- **SET OF TASKS**
[a] In the legal text, who bears the burden of pleading and proving untimely exhaustion of administrative remedies?
[b] Return the passage of the legal text starting at "12(c). A Rule" and ending at "Civil Procedure 12(b)(6)".

- **TEXT SECTION**
>>>>

II. Standard of Review
Pursuant to Federal Rule of Civil Procedure 12(c), “[a]fter
the pleadings are closed--but early enough not to delay trial--a
party may move for judgment on the pleadings.” Fed. R. Civ. P.
12(c). A Rule 12(c) motion is “functionally equivalent” to a
10
Rule 12(b)(6) motion and governed by the same standard. Rollins
v. Wackenhut Servs., Inc., 703 F.3d 122, 130 (D.C. Cir. 2012). A
motion to dismiss under Federal Rule of Civil Procedure 12(b)(6)
“tests the legal sufficiency of a complaint.” Browning v.
Clinton, 292 F.3d 235, 242 (D.C. Cir. 2002). A complaint must
contain “a short and plain statement of the claim showing that
the pleader is entitled to relief, in order to give the
defendant fair notice of what the . . . claim is and the grounds
upon which it rests.” Bell Atl. Corp. v. Twombly, 550 U.S. 544,
555 (2007)(internal quotation marks omitted; alteration in
original). While detailed factual allegations are not necessary,
a plaintiff must plead enough facts “to raise a right to relief
above the speculative level.” Id.
“The court is limited to considering facts alleged in the
complaint, any documents attached to or incorporated in the
complaint, matters of which the court may take judicial notice,
and matters of public record.” Maniaci v. Georgetown Univ., 510
F. Supp. 2d 50, 59 (D.D.C. 2007)(citations omitted). The Court
must construe the complaint liberally in plaintiff's favor and
grant plaintiff the benefit of all reasonable inferences
deriving from the complaint. Kowal v. MCI Commc'ns Corp., 16
F.3d 1271, 1276 (D.C. Cir. 1994). However, the Court must not
accept plaintiff's inferences that are “unsupported by the facts
set out in the complaint.” Id. “Nor must the court accept legal
11
conclusions cast in the form of factual allegations.” Id.
“[O]nly a complaint that states a plausible claim for relief
survives a motion to dismiss.” Ashcroft v. Iqbal, 556 U.S. 662,
679 (2009).
III. Analysis
Before bringing suit under Title VII, an aggrieved party is
required to timely exhaust his or her administrative remedies.
See Harris v. Gonzales, 488 F.3d 442, 443 (D.C. Cir. 2007).
These exhaustion requirements are not jurisdictional, but rather
operate as a statute of limitations defense. Artis v. Bernanke,
630 F.3d 1031, 1034 n.4 (D.C. Cir. 2011)(citation omitted).
“Because untimely exhaustion of administrative remedies is an
affirmative defense, the defendant bears the burden of pleading
and proving it.” Bowden v. United States, 106 F.3d 433, 437
(D.C. Cir. 1997)(citation omitted).
An employee of the federal government who believes he or
she has been subject to discrimination is first required to
“initiate contact” with an EEO counselor within 45 days of the
allegedly discriminatory action. 29 C.F.R. § 1614.105(a)(1). The
45-day period begins to run when an employee has a “reasonable
suspicion” of a discriminatory action. Adesalu v. Copps, 606 F.

<<<<

- **MATERIAL PROVIDED**
>>>>

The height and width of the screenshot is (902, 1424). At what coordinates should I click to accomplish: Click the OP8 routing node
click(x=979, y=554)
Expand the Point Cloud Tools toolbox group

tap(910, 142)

<<<<

- **SOLUTION SET**
[a] The defendant.

[b]
12(c). A Rule 12(c) motion is “functionally equivalent” to a
10
Rule 12(b)(6) motion and governed by the same standard. Rollins
v. Wackenhut Servs., Inc., 703 F.3d 122, 130 (D.C. Cir. 2012). A
motion to dismiss under Federal Rule of Civil Procedure 12(b)(6)